Before describing how to interpret generalized hyperbolic triangles as polygons, we first describe how to interpret a single vector in \(\mathbf{E}^{2,1}\) in terms of the hyperbolic plane. See [Th, pp. 76-82] for a more detailed treatment of some of this material.

Thus, consider any non-zero vector \(v\in \mathbf{E}^{2,1}\). Then \(Q(v)\) is either positive, negative, or zero. The related quantity \(\sqrt{Q(v)}\) is known as the length, or norm, of \(v\) and is either real, imaginary, or zero, respectively. If \(Q(v)<0\) (imaginary length \(v\)), then the 1-dimensional subspace spanned by \(v\) intersects \(H\) in a single point, and \(v\) can be interpreted as that point in \(H\). If \(Q(v)>0\) (real length \(v\)), the 1-dimensional subspace spanned by \(v\) doesn't intersect \(H\), and we are in the case of \(v\) lying outside the plane. In this case, consider the 2-dimensional plane \(v^\perp\) in \(\mathbf{E}^{2,1}\) orthogonal to \(v\). The intersection of \(v^\perp\) with \(H\) forms a geodesic in \(H\). We will use this geodesic below when addressing triangles. Finally, if \(Q(v)=0\) (zero length \(v\)), then \(v\) corresponds to an ideal point, or point on the boundary of \(H\).

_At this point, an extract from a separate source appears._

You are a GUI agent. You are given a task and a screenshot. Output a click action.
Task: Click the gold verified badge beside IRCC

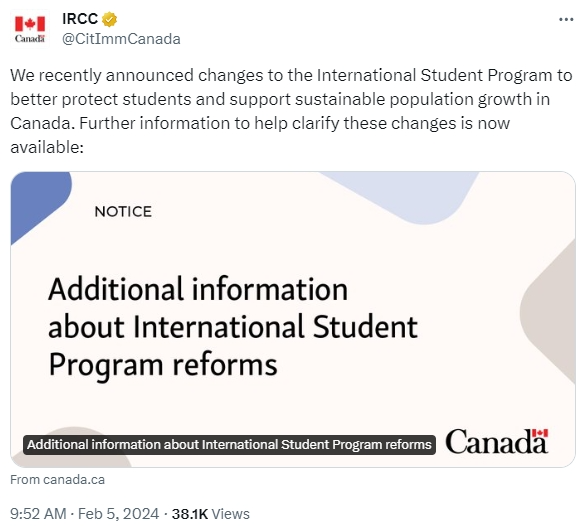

Consider now a triple \((v_1, v_2, v_3)\) of vectors in \(\mathbf{E}^{2,1}\). To interpret this triple as a polygon, apply the interpretation above for each \(v_i\) separately. Namely, if \(Q(v)\leq 0\), the vector corresponds to a point in \(H\) or on the boundary of \(H\). If \(Q(v)>0\), the vector corresponds to a geodesic in \(H\).

Finally, connect the resulting three points and/or geodesics to form a polygon, as follows. To connect a point with an adjacent point, use the unique geodesic segment connecting the two points. To connect a geodesic with an adjacent geodesic, if they don't already intersect, use the unique geodesic segment that intersects both geodesics perpendicularly. To connect a geodesic with an adjacent point, if they don't already intersect, use the unique geodesic segment from the point to the geodesic that intersects the geodesic perpendicularly.

This figure shows the construction of the polygon corresponding to a generalized hyperbolic triangle \((v_1, v_2, v_3)\) when \(v_1\) and \(v_2\) have imaginary length and \(v_3\) has real length (i.e. one vertex lies outside the hyperbolic plane). The resulting polygon is a quadrilateral with two right angles.

The figure above illustrates the interpretation described above for a generalized hyperbolic triangle \((v_1, v_2, v_3)\) with \(v_1\) and \(v_2\) of imaginary length and \(v_3\) of real length.

References

  • [Th] William P. Thurston, Three-dimensional Geometry and Topology, Vol. 1, edited by Silvio Levy, Princeton Mathematical Series, 35, 1997.